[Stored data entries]
━━━━━━━━━━━━━━━━━━━━

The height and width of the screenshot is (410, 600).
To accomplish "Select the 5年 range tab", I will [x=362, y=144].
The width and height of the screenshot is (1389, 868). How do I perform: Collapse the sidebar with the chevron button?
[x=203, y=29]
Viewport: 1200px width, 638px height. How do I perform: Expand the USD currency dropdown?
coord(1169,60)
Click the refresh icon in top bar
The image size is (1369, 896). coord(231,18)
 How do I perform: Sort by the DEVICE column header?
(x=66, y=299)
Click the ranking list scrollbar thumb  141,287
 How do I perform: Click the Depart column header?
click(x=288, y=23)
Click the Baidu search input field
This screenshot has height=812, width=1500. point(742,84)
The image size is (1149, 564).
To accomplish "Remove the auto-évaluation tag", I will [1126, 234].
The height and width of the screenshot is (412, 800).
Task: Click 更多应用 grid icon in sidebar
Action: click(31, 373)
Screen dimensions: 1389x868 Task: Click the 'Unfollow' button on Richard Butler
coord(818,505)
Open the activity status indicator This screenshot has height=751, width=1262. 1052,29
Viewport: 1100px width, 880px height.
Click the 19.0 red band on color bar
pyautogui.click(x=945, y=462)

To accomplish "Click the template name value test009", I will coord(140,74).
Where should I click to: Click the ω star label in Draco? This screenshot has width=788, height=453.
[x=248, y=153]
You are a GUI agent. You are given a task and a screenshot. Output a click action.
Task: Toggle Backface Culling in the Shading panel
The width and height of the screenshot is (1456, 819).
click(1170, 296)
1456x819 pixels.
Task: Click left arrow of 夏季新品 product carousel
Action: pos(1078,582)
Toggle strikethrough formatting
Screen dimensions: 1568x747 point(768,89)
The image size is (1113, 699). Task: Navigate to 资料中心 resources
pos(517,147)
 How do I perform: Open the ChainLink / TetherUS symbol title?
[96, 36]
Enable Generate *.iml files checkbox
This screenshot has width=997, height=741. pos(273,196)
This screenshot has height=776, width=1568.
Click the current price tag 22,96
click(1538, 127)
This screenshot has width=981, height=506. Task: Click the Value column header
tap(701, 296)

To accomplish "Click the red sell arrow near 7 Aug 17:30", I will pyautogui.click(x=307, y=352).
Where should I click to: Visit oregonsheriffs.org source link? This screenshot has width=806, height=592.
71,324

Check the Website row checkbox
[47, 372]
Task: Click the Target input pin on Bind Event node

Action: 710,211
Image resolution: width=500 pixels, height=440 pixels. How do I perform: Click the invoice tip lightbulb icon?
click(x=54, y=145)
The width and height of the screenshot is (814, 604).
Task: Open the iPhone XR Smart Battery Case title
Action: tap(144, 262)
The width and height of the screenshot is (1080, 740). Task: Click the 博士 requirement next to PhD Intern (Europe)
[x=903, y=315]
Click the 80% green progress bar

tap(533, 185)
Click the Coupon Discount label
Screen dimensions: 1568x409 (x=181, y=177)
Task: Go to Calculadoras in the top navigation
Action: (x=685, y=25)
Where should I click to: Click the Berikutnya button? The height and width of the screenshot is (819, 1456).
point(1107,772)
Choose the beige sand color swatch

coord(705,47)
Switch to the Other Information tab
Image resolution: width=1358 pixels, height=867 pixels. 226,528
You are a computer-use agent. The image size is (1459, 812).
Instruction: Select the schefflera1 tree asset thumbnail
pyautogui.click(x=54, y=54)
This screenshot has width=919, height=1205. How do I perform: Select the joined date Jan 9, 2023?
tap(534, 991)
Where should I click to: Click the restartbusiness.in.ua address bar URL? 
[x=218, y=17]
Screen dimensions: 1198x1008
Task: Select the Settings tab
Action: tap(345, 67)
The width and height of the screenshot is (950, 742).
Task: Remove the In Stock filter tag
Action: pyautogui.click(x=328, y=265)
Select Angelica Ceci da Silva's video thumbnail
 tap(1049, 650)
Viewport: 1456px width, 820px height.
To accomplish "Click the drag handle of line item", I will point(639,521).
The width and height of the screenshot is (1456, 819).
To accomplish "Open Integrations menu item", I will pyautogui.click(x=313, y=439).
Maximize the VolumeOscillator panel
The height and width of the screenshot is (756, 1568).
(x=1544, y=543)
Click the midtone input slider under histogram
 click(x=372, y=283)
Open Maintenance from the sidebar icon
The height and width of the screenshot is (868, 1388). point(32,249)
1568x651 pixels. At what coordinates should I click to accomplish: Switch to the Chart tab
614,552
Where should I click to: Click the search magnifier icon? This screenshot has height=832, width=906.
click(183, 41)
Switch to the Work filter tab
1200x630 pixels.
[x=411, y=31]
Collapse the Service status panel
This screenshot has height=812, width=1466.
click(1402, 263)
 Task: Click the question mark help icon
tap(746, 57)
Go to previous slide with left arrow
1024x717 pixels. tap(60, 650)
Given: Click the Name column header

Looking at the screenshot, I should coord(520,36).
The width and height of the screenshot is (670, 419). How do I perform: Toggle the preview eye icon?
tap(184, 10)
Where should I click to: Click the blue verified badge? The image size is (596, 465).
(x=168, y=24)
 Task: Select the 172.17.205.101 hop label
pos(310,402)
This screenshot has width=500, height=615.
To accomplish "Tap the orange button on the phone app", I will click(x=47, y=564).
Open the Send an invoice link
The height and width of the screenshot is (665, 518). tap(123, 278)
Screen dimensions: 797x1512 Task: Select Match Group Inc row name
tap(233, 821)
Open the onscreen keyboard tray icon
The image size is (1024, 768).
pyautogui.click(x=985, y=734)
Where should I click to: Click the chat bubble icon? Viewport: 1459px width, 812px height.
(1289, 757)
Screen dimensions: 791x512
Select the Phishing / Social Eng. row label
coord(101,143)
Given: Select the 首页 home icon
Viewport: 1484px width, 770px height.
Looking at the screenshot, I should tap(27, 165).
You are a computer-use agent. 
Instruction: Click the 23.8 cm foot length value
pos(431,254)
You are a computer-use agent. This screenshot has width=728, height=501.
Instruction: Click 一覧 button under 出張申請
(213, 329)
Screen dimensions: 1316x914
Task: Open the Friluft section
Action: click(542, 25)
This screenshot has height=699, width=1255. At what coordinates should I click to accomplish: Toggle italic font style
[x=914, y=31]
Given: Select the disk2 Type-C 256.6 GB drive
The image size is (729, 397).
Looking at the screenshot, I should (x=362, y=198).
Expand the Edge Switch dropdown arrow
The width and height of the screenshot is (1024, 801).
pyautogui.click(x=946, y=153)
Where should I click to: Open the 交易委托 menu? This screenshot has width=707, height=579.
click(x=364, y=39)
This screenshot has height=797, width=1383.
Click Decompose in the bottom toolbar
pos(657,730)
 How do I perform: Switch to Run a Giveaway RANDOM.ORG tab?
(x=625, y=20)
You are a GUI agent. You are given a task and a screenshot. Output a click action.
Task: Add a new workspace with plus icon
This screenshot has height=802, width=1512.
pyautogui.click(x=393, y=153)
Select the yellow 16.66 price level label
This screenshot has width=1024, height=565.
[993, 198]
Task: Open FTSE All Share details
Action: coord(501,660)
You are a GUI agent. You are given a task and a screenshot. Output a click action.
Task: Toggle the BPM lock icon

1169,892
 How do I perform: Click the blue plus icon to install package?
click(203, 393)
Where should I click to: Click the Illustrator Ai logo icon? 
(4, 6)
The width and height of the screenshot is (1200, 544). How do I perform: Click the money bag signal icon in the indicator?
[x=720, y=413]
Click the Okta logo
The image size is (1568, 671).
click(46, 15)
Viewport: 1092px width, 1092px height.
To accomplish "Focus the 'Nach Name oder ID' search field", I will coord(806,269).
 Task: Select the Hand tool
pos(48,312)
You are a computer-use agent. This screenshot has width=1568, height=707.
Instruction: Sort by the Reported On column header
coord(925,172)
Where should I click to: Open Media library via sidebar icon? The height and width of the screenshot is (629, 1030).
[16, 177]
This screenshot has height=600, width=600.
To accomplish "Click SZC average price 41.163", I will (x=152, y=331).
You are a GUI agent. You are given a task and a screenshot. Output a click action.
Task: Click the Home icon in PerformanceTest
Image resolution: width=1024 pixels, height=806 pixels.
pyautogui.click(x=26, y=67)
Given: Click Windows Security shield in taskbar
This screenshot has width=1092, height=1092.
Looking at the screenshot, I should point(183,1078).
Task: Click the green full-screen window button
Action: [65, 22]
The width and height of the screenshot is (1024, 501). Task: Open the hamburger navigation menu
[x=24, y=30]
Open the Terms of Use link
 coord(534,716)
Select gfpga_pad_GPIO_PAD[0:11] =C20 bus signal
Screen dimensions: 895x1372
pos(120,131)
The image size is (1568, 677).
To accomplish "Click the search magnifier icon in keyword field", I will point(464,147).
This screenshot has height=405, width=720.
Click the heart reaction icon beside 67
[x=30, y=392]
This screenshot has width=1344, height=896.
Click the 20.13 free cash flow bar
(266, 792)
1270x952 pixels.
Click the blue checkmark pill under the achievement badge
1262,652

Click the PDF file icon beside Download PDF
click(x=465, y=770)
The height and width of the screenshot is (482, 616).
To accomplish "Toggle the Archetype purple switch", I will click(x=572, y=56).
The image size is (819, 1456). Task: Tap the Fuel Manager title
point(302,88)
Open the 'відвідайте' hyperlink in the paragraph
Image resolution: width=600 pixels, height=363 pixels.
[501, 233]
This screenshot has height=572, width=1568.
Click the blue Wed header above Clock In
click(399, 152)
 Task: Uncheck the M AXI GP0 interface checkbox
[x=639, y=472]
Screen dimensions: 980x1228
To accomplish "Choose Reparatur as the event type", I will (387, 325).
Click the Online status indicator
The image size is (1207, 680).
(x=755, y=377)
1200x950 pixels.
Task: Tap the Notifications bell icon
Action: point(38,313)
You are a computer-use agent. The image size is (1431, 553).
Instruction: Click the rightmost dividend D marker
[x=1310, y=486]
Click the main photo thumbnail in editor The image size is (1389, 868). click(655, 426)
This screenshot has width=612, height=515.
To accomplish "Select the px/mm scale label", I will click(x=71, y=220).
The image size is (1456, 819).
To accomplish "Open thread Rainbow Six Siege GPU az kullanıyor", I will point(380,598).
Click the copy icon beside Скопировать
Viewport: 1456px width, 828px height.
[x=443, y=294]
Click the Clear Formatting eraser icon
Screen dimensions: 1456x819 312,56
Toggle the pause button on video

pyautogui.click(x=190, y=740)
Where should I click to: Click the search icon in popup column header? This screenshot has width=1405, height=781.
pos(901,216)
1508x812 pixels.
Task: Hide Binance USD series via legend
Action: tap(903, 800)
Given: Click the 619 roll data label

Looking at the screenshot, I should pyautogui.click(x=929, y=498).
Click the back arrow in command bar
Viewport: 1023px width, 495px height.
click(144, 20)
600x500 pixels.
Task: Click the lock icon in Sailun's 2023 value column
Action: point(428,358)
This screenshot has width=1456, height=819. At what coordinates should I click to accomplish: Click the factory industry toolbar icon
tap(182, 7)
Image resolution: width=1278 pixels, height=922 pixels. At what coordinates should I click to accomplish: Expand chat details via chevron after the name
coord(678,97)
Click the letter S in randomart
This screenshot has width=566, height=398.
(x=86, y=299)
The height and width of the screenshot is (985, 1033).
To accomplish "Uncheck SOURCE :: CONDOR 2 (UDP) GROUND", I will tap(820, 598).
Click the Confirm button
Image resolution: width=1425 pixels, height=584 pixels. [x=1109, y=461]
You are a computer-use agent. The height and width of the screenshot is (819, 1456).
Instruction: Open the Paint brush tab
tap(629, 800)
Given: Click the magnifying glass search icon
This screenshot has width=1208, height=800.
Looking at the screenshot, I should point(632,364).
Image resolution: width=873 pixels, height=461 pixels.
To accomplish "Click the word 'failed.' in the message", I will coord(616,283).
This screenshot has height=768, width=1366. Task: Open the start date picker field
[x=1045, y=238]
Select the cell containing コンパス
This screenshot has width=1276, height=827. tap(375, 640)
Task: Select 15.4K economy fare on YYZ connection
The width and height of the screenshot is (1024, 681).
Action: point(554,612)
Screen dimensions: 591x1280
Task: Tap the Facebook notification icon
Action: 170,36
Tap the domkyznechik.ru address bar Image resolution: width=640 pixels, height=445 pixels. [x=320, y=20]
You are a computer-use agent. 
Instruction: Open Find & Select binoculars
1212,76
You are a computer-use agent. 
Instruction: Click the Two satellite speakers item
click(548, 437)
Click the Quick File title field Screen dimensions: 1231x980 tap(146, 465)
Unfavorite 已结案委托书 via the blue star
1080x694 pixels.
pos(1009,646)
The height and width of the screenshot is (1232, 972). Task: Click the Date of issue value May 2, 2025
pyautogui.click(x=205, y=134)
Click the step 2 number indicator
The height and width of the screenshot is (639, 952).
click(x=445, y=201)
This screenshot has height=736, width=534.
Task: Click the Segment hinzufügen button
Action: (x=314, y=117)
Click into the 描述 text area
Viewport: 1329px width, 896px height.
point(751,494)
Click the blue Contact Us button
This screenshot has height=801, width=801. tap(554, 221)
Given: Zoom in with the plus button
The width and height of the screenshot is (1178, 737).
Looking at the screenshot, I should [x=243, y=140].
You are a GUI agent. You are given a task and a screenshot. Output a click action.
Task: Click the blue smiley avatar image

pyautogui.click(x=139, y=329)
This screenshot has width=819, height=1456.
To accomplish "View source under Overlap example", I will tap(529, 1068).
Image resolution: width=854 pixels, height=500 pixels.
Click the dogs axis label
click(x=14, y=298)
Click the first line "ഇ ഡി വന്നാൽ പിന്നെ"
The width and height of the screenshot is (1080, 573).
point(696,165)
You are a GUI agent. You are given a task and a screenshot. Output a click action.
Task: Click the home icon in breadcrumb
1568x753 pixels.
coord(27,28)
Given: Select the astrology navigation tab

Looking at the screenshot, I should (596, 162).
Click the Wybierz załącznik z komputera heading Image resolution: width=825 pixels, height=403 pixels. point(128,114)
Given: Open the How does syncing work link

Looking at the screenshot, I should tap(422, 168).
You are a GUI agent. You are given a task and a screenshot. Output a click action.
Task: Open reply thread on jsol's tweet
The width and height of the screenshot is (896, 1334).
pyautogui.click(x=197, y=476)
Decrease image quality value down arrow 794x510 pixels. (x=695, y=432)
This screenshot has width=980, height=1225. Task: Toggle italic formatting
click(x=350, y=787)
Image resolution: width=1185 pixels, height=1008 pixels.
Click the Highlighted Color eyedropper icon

━━━━━━━━━━━━━━━━━━━━

EXERCISE BRIEF:
Can you convert the material above, from the line containing "Given: Click the magnifying glass search icon" up to and including the line containing "click(548, 437)", into a JSON list of strings with one string per line and no blank lines?

SOLUTION BELOW:
[
  "Given: Click the magnifying glass search icon",
  "This screenshot has width=1208, height=800.",
  "Looking at the screenshot, I should point(632,364).",
  "Image resolution: width=873 pixels, height=461 pixels.",
  "To accomplish \"Click the word 'failed.' in the message\", I will coord(616,283).",
  "This screenshot has height=768, width=1366. Task: Open the start date picker field",
  "[x=1045, y=238]",
  "Select the cell containing コンパス",
  "This screenshot has width=1276, height=827. tap(375, 640)",
  "Task: Select 15.4K economy fare on YYZ connection",
  "The width and height of the screenshot is (1024, 681).",
  "Action: point(554,612)",
  "Screen dimensions: 591x1280",
  "Task: Tap the Facebook notification icon",
  "Action: 170,36",
  "Tap the domkyznechik.ru address bar Image resolution: width=640 pixels, height=445 pixels. [x=320, y=20]",
  "You are a computer-use agent. ",
  "Instruction: Open Find & Select binoculars",
  "1212,76",
  "You are a computer-use agent. ",
  "Instruction: Click the Two satellite speakers item",
  "click(548, 437)"
]